The bounding box, usually abbreviated as bbox is an area defined by two longitudes and two latitudes where the latitude is a decimal number between -90.0 and 90.0 and the longitude is a decimal number between -180.0 and 180.0.
They usually follow this standard format:
bbox = left,bottom,right,top
bbox = min Longitude , min Latitude , max Longitude , max Latitude
A bounding box is essentially a rectangle that surrounds an object and specifies its location, class (for example, car or person), and confidence (the likelihood of it being in that location).
A bounding box is primarily utilized for the task of object detection. Here the goal is to identify the position and type of several objects in an image.
You could say that the bounding box is an abstract rectangle that serves as a reference point for object detection and generates a collision box for that object. These rectangles get drawn over images by data annotators, who identify the X and Y coordinates of the point of interest inside every image. This assists machine learning algorithms in finding what they are searching for, evaluating collision paths, and even helps in saving computational power.
Bounding boxes are among the most widely used image annotation techniques in deep learning. The bounding box technique can save resources and improve annotation performance substantially in comparison with other image processing approaches.
In fact, the bounding box technique is one of the least costly and time-consuming annotation approaches that you could use.
What are the conventions used in specifying a bounding box?
While specifying a bounding box, there are two main conventions that tend to be followed. These main conventions are mentioned below:
- Specifying the box with respect to the coordinates of its top left, and the bottom right point.
- Specifying the bounding box with respect to its center, and its width and height.
Let’s take an example of a car to understand these conventions.
Following the first convention, the bounding box would be specified according to the coordinates of the top left point and the bottom right point.

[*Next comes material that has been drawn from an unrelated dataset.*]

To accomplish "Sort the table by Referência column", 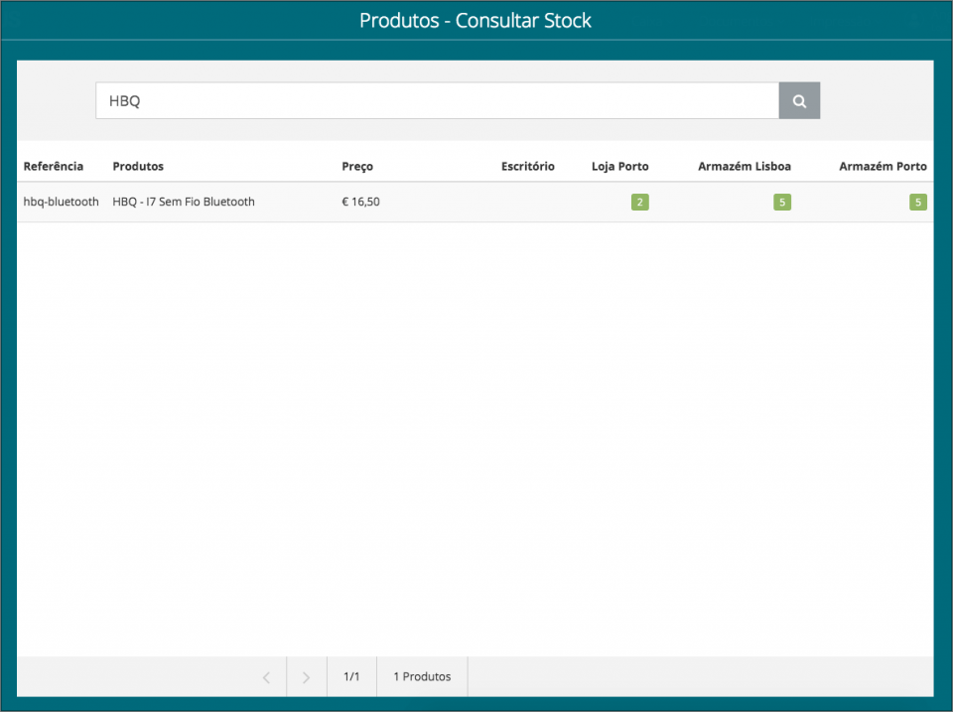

Following the first convention, the bounding box would be specified according to its center, width, and height.
What parameters are used to define a bounding box?
The parameters used are dependent on the convention that is being used to specify the bounding box. Here are the main parameters that are used:
- Class: This defines what the object present inside the bounding box is. For example - motorbike, house, etc.
- (x1, y1): This corresponds to the x and y coordinate of the top left corner of the rectangle.
- (x2, y2): This corresponds to the x and y coordinate of the bottom right corner of the rectangle.
- (xc, yc): This corresponds to the x and y coordinate of the center of the bounding box.
- Width: This defines the width of the bounding box.
- Height: This defines the height of the bounding box.
- Confidence: This shows how likely it is for the object to actually be present in that box. Eg a confidence of 0.9 would mean that there is a 90% likelihood of the object actually existing in that box.
How do you convert between the conventions?
It is possible to convert between the different forms of representing the bounding box, depending on your use case.
- xc = ( x1 + x2 ) / 2
- yc = ( y1 + y2 ) / 2
- width = ( x2 — x1)
- height = (y2 — y1)
How is the bounding box used for object detection?
The bounding box helps computers know what an object is and where it is to detect it in an image. As an example, autonomous vehicles would number other vehicles and have a bounding box drawn around them by an annotator. This aids in the preparation of an algorithm to identify various types of vehicles.
This enables self-driving vehicles to drive through busy streets by annotating items such as vehicles, traffic signals, and pedestrians. Perception models have a heavy dependence on the bounding boxes to make this happen.
However, a single bounding box doesn’t guarantee a flawless prediction quality. For enhanced target tracking, you need a vast range of bounding frames, and data augmentation techniques.
What are some common usecases of bounding boxes?
Object localization for self-driving vehicles
The bounding boxes are generally used to train autonomous vehicle vision models to identify different types of artifacts on the road, such as traffic signals, lane barriers, and pedestrians, among other items. Both identifiable obstacles can be easily annotated using bounding boxes to enable robots to recognize their environments and drive the car in a safe manner and prevent collisions, even when driving on congested streets.
Internet shopping object detection
Products sold online are also annotated with bounding boxes to recall what clothing or other accessories buyers are wearing. This technique can be used to annotate all forms of fashion accessories, enabling visual search machine learning models to identify them and provide additional knowledge to end-users.
Detecting car loss for insurance claims
It is possible to track types of vehicles like cars and bikes that have been damaged in an accident by making use of bounding box annotated images. ML models can use bounding boxes to learn the intensity and position of losses to predict the cost of lawsuits so that a client can provide an estimate before making a lawsuit.
Robotics and Drone Imagery
Image annotation is widely used to mark items from the viewpoint of robots and drones. Autonomous vehicles like robots and drones can classify several objects on the planet by making use of photographs annotated with this technique.